>>>

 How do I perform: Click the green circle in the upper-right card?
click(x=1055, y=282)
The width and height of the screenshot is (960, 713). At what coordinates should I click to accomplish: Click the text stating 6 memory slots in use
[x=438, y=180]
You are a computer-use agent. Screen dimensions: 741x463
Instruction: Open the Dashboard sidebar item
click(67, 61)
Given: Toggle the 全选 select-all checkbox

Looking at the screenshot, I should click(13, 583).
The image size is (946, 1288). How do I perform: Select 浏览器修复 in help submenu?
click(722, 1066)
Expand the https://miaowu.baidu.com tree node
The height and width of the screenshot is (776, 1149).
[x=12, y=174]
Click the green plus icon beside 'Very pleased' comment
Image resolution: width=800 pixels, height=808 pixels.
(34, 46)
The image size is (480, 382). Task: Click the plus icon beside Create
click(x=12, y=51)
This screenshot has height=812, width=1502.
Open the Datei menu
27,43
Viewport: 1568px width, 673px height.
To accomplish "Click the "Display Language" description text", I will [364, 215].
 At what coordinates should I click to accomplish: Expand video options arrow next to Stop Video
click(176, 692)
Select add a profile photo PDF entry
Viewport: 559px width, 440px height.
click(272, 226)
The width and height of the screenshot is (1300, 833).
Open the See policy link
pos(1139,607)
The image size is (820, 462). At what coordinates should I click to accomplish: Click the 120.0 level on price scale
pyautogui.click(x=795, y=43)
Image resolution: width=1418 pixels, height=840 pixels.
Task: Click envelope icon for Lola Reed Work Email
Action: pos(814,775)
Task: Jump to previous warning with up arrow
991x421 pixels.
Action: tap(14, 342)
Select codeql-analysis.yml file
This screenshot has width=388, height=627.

<<<

*Problem description*
Which lines in the material contain the word "This"? Pull each of them out.

*Response box*
This screenshot has height=812, width=1502.
This screenshot has width=388, height=627.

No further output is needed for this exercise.